[Stored items]
= = = = =

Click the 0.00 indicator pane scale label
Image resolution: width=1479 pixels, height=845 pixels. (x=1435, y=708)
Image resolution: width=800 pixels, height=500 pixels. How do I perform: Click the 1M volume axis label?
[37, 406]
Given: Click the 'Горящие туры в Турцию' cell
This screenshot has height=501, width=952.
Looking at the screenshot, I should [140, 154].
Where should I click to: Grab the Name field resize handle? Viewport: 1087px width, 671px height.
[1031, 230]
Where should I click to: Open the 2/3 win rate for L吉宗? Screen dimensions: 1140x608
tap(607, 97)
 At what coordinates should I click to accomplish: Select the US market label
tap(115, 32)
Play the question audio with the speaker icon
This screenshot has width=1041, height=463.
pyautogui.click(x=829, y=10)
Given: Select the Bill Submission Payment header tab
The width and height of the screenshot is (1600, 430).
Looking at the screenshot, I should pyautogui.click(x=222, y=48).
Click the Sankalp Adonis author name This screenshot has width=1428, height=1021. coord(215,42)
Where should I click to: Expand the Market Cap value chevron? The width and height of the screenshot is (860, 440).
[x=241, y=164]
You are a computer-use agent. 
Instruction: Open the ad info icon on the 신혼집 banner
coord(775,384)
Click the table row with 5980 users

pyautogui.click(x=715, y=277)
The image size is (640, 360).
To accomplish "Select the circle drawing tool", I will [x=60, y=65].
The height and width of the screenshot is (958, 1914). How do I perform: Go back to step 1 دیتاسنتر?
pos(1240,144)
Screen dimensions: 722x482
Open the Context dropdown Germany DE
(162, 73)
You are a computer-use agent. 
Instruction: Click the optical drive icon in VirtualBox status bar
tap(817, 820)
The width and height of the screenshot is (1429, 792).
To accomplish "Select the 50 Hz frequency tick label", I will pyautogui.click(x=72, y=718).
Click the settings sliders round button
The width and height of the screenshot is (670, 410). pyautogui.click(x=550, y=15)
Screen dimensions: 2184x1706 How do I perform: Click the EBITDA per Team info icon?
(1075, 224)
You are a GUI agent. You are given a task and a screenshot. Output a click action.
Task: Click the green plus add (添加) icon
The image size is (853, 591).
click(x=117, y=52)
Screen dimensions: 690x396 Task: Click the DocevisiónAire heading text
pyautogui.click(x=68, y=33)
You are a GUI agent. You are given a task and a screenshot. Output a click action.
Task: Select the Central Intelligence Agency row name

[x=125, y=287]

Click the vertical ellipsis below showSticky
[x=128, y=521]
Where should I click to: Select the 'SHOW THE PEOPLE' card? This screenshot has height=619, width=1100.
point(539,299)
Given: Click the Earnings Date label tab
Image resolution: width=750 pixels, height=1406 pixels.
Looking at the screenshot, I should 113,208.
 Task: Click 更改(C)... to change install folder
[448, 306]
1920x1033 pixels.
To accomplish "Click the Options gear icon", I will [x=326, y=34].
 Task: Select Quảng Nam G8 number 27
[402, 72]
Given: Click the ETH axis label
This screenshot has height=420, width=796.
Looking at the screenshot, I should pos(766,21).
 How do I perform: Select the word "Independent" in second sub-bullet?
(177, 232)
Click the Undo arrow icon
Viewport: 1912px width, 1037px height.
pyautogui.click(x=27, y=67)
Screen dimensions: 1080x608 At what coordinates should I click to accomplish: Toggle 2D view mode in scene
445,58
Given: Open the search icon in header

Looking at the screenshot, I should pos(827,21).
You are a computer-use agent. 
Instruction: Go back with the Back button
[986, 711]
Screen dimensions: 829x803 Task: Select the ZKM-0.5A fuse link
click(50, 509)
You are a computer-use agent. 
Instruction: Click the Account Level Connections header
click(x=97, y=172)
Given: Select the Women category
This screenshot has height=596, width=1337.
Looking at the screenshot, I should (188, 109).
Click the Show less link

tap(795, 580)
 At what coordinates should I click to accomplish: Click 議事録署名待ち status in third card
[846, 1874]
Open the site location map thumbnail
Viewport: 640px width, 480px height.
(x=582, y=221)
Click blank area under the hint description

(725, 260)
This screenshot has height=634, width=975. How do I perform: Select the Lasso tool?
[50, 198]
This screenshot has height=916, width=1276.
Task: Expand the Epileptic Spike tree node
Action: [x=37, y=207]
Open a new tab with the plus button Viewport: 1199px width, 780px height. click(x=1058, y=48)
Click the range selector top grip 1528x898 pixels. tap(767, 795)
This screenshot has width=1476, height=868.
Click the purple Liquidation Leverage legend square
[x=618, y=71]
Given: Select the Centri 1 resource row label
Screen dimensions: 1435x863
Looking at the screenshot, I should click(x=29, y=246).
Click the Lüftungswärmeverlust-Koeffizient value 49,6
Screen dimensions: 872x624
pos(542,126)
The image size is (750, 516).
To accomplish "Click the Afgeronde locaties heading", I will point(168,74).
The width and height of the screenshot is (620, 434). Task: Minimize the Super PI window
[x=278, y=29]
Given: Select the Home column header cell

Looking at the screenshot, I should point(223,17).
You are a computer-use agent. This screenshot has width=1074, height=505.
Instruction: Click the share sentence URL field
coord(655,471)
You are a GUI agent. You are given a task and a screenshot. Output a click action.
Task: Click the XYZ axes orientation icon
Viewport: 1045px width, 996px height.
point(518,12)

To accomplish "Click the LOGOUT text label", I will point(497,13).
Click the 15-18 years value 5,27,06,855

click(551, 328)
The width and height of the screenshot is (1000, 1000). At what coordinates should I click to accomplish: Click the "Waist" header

= = = = =

WHAT YOU SHOULD DO: A verbatim copy of all the entries is the expected result.

EXERCISE OUTPUT:
Click the 0.00 indicator pane scale label
Image resolution: width=1479 pixels, height=845 pixels. (x=1435, y=708)
Image resolution: width=800 pixels, height=500 pixels. How do I perform: Click the 1M volume axis label?
[37, 406]
Given: Click the 'Горящие туры в Турцию' cell
This screenshot has height=501, width=952.
Looking at the screenshot, I should [140, 154].
Where should I click to: Grab the Name field resize handle? Viewport: 1087px width, 671px height.
[1031, 230]
Where should I click to: Open the 2/3 win rate for L吉宗? Screen dimensions: 1140x608
tap(607, 97)
 At what coordinates should I click to accomplish: Select the US market label
tap(115, 32)
Play the question audio with the speaker icon
This screenshot has width=1041, height=463.
pyautogui.click(x=829, y=10)
Given: Select the Bill Submission Payment header tab
The width and height of the screenshot is (1600, 430).
Looking at the screenshot, I should pyautogui.click(x=222, y=48).
Click the Sankalp Adonis author name This screenshot has width=1428, height=1021. coord(215,42)
Where should I click to: Expand the Market Cap value chevron? The width and height of the screenshot is (860, 440).
[x=241, y=164]
You are a computer-use agent. 
Instruction: Open the ad info icon on the 신혼집 banner
coord(775,384)
Click the table row with 5980 users

pyautogui.click(x=715, y=277)
The image size is (640, 360).
To accomplish "Select the circle drawing tool", I will [x=60, y=65].
The height and width of the screenshot is (958, 1914). How do I perform: Go back to step 1 دیتاسنتر?
pos(1240,144)
Screen dimensions: 722x482
Open the Context dropdown Germany DE
(162, 73)
You are a computer-use agent. 
Instruction: Click the optical drive icon in VirtualBox status bar
tap(817, 820)
The width and height of the screenshot is (1429, 792).
To accomplish "Select the 50 Hz frequency tick label", I will pyautogui.click(x=72, y=718).
Click the settings sliders round button
The width and height of the screenshot is (670, 410). pyautogui.click(x=550, y=15)
Screen dimensions: 2184x1706 How do I perform: Click the EBITDA per Team info icon?
(1075, 224)
You are a GUI agent. You are given a task and a screenshot. Output a click action.
Task: Click the green plus add (添加) icon
The image size is (853, 591).
click(x=117, y=52)
Screen dimensions: 690x396 Task: Click the DocevisiónAire heading text
pyautogui.click(x=68, y=33)
You are a GUI agent. You are given a task and a screenshot. Output a click action.
Task: Select the Central Intelligence Agency row name

[x=125, y=287]

Click the vertical ellipsis below showSticky
[x=128, y=521]
Where should I click to: Select the 'SHOW THE PEOPLE' card? This screenshot has height=619, width=1100.
point(539,299)
Given: Click the Earnings Date label tab
Image resolution: width=750 pixels, height=1406 pixels.
Looking at the screenshot, I should 113,208.
 Task: Click 更改(C)... to change install folder
[448, 306]
1920x1033 pixels.
To accomplish "Click the Options gear icon", I will [x=326, y=34].
 Task: Select Quảng Nam G8 number 27
[402, 72]
Given: Click the ETH axis label
This screenshot has height=420, width=796.
Looking at the screenshot, I should pos(766,21).
 How do I perform: Select the word "Independent" in second sub-bullet?
(177, 232)
Click the Undo arrow icon
Viewport: 1912px width, 1037px height.
pyautogui.click(x=27, y=67)
Screen dimensions: 1080x608 At what coordinates should I click to accomplish: Toggle 2D view mode in scene
445,58
Given: Open the search icon in header

Looking at the screenshot, I should pos(827,21).
You are a computer-use agent. 
Instruction: Go back with the Back button
[986, 711]
Screen dimensions: 829x803 Task: Select the ZKM-0.5A fuse link
click(50, 509)
You are a computer-use agent. 
Instruction: Click the Account Level Connections header
click(x=97, y=172)
Given: Select the Women category
This screenshot has height=596, width=1337.
Looking at the screenshot, I should (188, 109).
Click the Show less link

tap(795, 580)
 At what coordinates should I click to accomplish: Click 議事録署名待ち status in third card
[846, 1874]
Open the site location map thumbnail
Viewport: 640px width, 480px height.
(x=582, y=221)
Click blank area under the hint description

(725, 260)
This screenshot has height=634, width=975. How do I perform: Select the Lasso tool?
[50, 198]
This screenshot has height=916, width=1276.
Task: Expand the Epileptic Spike tree node
Action: [x=37, y=207]
Open a new tab with the plus button Viewport: 1199px width, 780px height. click(x=1058, y=48)
Click the range selector top grip 1528x898 pixels. tap(767, 795)
This screenshot has width=1476, height=868.
Click the purple Liquidation Leverage legend square
[x=618, y=71]
Given: Select the Centri 1 resource row label
Screen dimensions: 1435x863
Looking at the screenshot, I should click(x=29, y=246).
Click the Lüftungswärmeverlust-Koeffizient value 49,6
Screen dimensions: 872x624
pos(542,126)
The image size is (750, 516).
To accomplish "Click the Afgeronde locaties heading", I will point(168,74).
The width and height of the screenshot is (620, 434). Task: Minimize the Super PI window
[x=278, y=29]
Given: Select the Home column header cell

Looking at the screenshot, I should point(223,17).
You are a computer-use agent. This screenshot has width=1074, height=505.
Instruction: Click the share sentence URL field
coord(655,471)
You are a GUI agent. You are given a task and a screenshot. Output a click action.
Task: Click the XYZ axes orientation icon
Viewport: 1045px width, 996px height.
point(518,12)

To accomplish "Click the LOGOUT text label", I will point(497,13).
Click the 15-18 years value 5,27,06,855

click(551, 328)
The width and height of the screenshot is (1000, 1000). At what coordinates should I click to accomplish: Click the "Waist" header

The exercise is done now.